▶ [課題 a]
カマイヤに関する文章について、次の問いに答えてください。
(i) 筆者がカマイヤだった女性たちと一緒に作っているものは何ですか?
(ii) 借金の金利は何%の場合もあったとされていますか?
(iii) 女性たちは何時に起きて、手作業でもみ殻を取っていましたか?

▶ [抜粋本文]
カマイヤだった女性たちの村で仕事をして、語り合って心を通わせて、少しずつ彼女たちの事が分かってきたので、ここに記載します。


カマイヤについて分かったこと

ネパールの債務労働者にはいくつか種類があって、そのうちの一つがタルー族のカマイヤだ。

タルー族とは、タライ平野(ネパール南部に広がる平野)の原住民とされており、独自の文化や言語を持っている人たちだ。

僕はある財団で働いていて、カンチャンプール郡(ネパール極西部)の村で、カマイヤだった女性たちと一緒にリーフプレートを作っている。

村の女性たちは、始めはあまり話してくれなかったけど、村に通い始めて1年が経過した今、カマイヤだった頃の過去について、話してくれるようになった。

カマイヤだった女性たちの証言

17年前にネパール政府によって、債務労働は廃止されたから、カマイヤの影響を直接受けて育ってきたのは20代後半以降の女性たちだ。以下、彼女たちの話をまとめてみた。

●親が借金の返済をできなくなって、一家で貸主のカマイヤになった。

●借金の金利は60%の場合もあり、そもそも返済できない金利だったらしい。

●みんな兄弟姉妹は5人以上と多い。

●子供の頃から、ほぼ学校に行かずに、他の家で赤ちゃんの世話をしたり、小作農として働いたりしていた。

●そこで働いた報酬は、お金ではなく穀物だった。しかも、砕けた米が多かった。借金の貸主がきれいな米を手元に置いていた。報酬がお金になったのは最近のこと。

●女性たちは深夜2時に起きて、手作業でもみ殻を取っていた。だから1日中眠かった。

●自分の子供たち(20歳以下)は、自分たちのような苦労はしていない。昔より、だいぶ良くなっている。

もちろん、彼女たちのストーリーは一人一人違う。親が障がい者だった人、マオイストの女性戦闘員になった人もいる。

僕の目の前にいて、同時代に生きている人たちだけど、まるで大正生まれだった僕の祖母の昔話でも聞いているような、生きてきた世界が違い過ぎて現実味がわかないのが正直な感想だ。

それでも信じられないことは

カマイヤという制度も信じられないけど、もっと信じられないことは、借金の貸主も同じタルー族だったことだ(例外あり)。

ハリヤという債務労働者もネパールにいたんだけど、彼らはダリットだったから、上のカーストが宗教的にも穢れているとされたダリットを債務労働者にすることは、1000歩譲って、そういう事もあるかもしれない。

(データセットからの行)
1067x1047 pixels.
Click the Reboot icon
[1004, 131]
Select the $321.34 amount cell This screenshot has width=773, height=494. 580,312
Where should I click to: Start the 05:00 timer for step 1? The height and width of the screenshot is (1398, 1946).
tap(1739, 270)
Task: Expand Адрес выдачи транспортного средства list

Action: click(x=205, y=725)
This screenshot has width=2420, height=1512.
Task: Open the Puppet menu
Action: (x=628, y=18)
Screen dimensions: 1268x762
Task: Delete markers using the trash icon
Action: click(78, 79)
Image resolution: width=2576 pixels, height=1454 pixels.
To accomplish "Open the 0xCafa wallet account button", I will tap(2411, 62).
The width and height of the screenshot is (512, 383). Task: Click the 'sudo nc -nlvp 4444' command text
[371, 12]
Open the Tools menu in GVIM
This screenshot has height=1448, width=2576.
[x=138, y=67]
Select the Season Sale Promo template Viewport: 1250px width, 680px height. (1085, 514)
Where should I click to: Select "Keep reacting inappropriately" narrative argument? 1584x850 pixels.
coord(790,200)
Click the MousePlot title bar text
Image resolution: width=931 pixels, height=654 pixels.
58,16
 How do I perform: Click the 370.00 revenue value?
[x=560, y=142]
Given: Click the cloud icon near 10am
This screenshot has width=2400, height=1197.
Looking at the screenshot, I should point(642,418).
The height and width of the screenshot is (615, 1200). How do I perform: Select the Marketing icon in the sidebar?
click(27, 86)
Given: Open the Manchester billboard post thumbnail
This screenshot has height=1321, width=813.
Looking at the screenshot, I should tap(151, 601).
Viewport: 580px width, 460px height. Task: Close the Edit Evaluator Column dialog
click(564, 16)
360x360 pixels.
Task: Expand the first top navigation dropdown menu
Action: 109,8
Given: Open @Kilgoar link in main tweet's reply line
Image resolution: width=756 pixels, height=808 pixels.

▶ [課題 b] レコードの冒頭から「tap(1739, 270)」を含む行までのすべてを、両端を含め、空行を除いた番号付きリストとして出力してもらえますか?

▶ [解答全文 a]
(i) リーフプレート
(ii) 60%
(iii) 深夜2時

▶ [解答全文 b]
1. 1067x1047 pixels.
2. Click the Reboot icon
3. [1004, 131]
4. Select the $321.34 amount cell This screenshot has width=773, height=494. 580,312
5. Where should I click to: Start the 05:00 timer for step 1? The height and width of the screenshot is (1398, 1946).
6. tap(1739, 270)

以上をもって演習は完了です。